Die wollte eigentlich nur einen AOWD Kurs machen. Das ganze war wohl spät im Jahr in nördlichen Breiten, weshalb das Wasser sehr kalt und der Tag früh zu ende war. Der TL hat ihr dann einen Trocki angezogen, weil es sonst zu kalt gewesen wäre. Da sie aber noch nie trocken getaucht ist, dachte er es sei eine gute Idee ihr den Trockiinfaltor nicht anzuschließen. Dann sind sie in einer Gruppe viel zu spät während der Dämmerung ins Wasser und haben mit Übungen begonnen, in deren Verlauf Linnea wohl nicht beobachtet wurde. Sie ist abgesackt (glaube so um die 20 Meter) ohne den Trocki belüften zu können. Auf diese Weise praktisch eingeschweißt konnte sie sich nicht mehr bewegen und den Inflator vom Jacket nicht mehr erreichen und auch nicht mehr atmen. Wie es danach weiter ging, weiß ich nicht mehr, aber hier lag ein Fall von fahrlässiger Tötung vor. Die haben das Mädchen ohne jede Erfahrung mit Kaltwasser Tauchgängen, Nachttauchgängen oder Trockentauchen in einen funktionslosen Trocki gesteckt und nachts im eiskalten Wasser versenkt. Dass sich hier jemand rechtfertigen musste ist ja wohl selbstverständlich, hat aber immernochnichts mit der Frage zu tun, ob deine Versicherung beispielsweise eine Dekokammerfahrt nicht bezahlt, weil du ohne Brevet im Trocki unterwegs warst.

Ich wäre so kühn zu behaupten, dass Linnea auch in der Lage gewesen wäre mit einem Trocki zu tauchen, hätte man ihr erklärt wie das geht und den Inflator angeschlossen.
Joe.MurrSSI DiveCon
12.08.2022 14:12Geändert von Joe.Murr,
12.08.2022 14:14

@Nilsnase

Wenn Du genau gelesen hättest, würdest Du bemerkt haben, dass ich es als Frage formuliert habe. Ich habe weder für die eine noch andere Seite Stellung bezogen. Warum? Weil es in D eine Rechtsprechung gibt, in der möglicherweise in einem Fall so und im anderen Fall, trotz fast gleicher Umstände, anders entschieden wird.

Und demzufolge wird es immer so sein, dass wenn kein kausaler Zusammenhang besteht, eine Haftungspflicht oftmals gar nicht greift bzw. eine Leistungspflicht nicht ausgeschlossen werden kann.
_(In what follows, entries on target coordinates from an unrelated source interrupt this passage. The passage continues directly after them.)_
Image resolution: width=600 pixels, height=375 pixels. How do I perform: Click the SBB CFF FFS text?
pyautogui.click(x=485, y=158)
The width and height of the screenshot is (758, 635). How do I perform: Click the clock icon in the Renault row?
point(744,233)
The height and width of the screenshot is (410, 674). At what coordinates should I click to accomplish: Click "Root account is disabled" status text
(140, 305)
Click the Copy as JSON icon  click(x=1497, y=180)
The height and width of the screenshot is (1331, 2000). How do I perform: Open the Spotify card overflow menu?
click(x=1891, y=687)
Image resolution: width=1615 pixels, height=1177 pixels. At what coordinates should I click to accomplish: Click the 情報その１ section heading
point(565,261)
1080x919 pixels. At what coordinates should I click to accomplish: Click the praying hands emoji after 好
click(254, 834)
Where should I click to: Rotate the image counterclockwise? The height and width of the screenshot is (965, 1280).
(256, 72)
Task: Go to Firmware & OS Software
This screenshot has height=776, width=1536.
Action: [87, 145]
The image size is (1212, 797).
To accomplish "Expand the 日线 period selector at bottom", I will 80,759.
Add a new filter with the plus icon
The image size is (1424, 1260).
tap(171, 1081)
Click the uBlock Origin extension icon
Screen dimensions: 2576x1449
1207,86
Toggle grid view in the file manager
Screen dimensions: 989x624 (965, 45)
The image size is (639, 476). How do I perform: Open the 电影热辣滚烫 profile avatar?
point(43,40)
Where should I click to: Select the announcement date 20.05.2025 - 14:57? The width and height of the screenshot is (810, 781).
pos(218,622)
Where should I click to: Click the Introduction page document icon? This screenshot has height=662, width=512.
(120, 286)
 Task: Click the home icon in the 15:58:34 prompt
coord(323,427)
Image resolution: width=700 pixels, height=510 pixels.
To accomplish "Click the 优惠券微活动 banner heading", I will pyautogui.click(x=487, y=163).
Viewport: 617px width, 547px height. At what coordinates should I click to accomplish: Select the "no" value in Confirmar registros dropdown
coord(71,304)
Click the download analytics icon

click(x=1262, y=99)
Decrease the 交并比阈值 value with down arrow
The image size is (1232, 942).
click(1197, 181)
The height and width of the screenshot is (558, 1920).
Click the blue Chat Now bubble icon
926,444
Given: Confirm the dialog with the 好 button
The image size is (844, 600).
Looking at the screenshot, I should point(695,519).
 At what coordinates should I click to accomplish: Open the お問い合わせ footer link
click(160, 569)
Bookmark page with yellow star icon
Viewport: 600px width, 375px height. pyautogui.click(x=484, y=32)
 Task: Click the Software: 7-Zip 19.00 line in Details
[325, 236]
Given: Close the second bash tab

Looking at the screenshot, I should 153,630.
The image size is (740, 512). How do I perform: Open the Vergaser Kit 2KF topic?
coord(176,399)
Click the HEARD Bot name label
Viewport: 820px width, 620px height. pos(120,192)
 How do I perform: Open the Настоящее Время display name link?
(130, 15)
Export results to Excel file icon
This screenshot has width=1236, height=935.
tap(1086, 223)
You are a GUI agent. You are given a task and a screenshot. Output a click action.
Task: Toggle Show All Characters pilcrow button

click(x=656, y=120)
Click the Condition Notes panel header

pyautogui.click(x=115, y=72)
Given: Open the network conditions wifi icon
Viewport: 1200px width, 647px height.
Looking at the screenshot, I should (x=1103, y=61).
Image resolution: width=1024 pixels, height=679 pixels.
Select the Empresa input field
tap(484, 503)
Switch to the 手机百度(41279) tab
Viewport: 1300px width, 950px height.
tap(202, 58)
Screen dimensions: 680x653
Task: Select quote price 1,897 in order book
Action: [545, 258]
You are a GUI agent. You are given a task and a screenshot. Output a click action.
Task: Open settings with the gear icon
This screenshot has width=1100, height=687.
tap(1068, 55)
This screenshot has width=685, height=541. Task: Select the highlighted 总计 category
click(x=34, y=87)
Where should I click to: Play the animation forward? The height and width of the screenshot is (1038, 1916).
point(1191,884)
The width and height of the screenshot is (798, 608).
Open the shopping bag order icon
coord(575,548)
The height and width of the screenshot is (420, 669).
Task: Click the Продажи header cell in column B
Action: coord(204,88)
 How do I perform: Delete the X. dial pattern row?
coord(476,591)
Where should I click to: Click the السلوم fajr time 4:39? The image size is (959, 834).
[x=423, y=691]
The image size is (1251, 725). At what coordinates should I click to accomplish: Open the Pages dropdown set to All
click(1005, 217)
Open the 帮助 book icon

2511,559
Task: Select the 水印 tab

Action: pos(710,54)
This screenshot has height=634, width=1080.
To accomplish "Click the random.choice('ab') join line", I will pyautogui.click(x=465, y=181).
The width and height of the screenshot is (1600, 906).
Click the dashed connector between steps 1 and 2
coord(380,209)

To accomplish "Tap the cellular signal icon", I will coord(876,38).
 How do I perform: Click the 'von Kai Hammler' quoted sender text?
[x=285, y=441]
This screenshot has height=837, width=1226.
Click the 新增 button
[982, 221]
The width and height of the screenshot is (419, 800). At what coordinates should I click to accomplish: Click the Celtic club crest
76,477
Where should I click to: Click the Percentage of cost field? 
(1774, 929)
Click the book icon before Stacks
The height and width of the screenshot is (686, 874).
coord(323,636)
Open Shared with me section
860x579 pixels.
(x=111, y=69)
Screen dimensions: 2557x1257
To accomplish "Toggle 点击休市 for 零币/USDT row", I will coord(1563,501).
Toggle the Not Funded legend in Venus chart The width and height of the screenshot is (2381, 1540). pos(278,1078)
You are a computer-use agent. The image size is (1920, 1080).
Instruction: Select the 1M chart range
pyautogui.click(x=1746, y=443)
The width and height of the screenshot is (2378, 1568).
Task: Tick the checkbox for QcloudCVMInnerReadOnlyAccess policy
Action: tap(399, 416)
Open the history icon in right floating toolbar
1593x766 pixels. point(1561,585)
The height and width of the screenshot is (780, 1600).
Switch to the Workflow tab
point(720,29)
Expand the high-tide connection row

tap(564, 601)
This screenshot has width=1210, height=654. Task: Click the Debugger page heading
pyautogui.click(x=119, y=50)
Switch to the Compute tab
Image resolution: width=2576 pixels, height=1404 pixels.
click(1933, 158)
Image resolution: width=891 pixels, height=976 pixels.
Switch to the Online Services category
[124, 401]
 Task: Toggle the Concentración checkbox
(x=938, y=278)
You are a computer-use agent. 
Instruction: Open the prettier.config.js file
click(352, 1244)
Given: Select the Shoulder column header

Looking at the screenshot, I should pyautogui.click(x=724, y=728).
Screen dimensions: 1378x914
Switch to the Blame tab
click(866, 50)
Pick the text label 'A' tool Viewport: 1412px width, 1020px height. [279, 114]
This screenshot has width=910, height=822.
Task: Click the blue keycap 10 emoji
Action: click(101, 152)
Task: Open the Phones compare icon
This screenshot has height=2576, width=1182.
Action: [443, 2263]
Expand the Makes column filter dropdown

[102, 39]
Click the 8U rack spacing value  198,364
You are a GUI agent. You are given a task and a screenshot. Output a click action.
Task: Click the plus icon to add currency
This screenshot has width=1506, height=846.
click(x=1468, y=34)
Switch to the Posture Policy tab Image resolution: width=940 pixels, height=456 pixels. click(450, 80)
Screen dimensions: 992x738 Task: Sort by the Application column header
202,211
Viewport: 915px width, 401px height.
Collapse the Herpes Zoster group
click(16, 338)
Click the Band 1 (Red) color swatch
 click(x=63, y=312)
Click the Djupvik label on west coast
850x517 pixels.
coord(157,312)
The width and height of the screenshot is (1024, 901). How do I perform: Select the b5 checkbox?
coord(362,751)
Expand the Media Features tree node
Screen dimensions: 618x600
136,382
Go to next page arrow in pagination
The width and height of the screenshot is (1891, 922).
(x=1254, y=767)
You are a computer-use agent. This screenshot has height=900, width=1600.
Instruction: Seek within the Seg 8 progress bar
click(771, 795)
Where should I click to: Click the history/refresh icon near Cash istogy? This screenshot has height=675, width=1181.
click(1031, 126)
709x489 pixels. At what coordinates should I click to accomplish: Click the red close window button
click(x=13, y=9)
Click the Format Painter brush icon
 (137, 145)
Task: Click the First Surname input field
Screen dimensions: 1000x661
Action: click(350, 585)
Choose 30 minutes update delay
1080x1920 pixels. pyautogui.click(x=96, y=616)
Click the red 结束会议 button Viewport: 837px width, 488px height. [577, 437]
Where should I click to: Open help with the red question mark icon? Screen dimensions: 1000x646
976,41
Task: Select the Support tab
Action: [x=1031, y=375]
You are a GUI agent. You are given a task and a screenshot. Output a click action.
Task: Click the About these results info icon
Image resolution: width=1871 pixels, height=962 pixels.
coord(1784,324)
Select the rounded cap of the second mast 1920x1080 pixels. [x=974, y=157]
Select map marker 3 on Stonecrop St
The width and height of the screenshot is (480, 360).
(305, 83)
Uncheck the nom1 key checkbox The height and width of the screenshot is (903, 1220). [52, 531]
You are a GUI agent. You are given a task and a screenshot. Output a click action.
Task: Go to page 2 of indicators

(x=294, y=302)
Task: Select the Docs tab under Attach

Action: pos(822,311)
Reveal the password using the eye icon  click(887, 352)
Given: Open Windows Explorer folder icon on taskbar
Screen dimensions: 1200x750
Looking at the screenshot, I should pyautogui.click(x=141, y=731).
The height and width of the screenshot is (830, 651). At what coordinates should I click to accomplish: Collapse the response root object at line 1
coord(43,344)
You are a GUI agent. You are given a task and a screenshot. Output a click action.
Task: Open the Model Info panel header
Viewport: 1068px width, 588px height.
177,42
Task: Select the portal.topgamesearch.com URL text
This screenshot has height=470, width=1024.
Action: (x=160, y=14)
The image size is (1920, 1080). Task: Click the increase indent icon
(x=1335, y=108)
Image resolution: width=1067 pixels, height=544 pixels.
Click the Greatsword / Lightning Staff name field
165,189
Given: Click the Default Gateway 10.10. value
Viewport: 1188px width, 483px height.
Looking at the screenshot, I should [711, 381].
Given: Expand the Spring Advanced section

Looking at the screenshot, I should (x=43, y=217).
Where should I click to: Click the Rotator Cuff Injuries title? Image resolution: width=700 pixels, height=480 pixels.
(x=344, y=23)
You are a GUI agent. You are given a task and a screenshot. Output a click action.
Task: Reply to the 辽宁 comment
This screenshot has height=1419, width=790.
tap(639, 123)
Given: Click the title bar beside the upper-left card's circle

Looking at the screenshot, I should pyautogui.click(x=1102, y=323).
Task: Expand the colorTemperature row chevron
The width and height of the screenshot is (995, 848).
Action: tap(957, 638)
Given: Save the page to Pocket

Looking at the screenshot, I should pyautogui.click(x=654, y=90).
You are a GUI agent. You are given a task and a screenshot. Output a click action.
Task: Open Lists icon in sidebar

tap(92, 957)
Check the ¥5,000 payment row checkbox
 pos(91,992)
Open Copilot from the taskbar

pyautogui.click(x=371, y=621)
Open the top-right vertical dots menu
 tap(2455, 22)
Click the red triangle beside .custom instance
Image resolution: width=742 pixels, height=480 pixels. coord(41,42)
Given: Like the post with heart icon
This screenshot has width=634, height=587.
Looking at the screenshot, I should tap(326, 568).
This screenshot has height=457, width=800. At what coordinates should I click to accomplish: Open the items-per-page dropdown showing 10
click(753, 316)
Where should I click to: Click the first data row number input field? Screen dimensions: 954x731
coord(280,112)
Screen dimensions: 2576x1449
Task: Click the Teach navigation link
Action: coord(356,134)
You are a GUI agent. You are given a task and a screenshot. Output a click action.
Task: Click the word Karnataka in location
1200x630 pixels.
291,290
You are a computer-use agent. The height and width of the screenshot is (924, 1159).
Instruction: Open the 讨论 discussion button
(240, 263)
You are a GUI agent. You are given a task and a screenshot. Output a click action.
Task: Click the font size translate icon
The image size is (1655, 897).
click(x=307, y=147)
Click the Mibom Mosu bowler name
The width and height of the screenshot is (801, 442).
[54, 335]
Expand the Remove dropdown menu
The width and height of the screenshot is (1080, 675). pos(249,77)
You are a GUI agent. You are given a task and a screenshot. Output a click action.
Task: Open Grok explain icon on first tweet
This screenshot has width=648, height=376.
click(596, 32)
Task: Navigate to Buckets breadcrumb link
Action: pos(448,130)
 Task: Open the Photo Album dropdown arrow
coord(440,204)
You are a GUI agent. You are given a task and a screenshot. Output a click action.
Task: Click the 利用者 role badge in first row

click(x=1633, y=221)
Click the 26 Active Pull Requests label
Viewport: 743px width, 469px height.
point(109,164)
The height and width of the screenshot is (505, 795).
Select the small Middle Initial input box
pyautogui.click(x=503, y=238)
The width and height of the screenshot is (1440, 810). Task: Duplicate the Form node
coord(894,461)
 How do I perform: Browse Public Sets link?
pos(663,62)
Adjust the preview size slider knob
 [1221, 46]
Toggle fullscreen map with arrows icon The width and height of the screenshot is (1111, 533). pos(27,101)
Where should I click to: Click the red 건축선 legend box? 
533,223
Existiert einer und spielt das Thema (Grob-)Fahrlässigkeit eine Rolle, sieht die Geschichte anders aus.

Aber als Rechtsanwalt weißt Du das ja sicherlich.

IvoryAOWD DTSA**
12.08.2022 14:13
Ach ja, das mit den 20 Kilo Blei hatte ich auch schon wieder vergessen. Wenn man sich den ganzen Bericht gönnt, da fragt man sich wirklich ob die das Mädchen absichtlich umbringen wollten.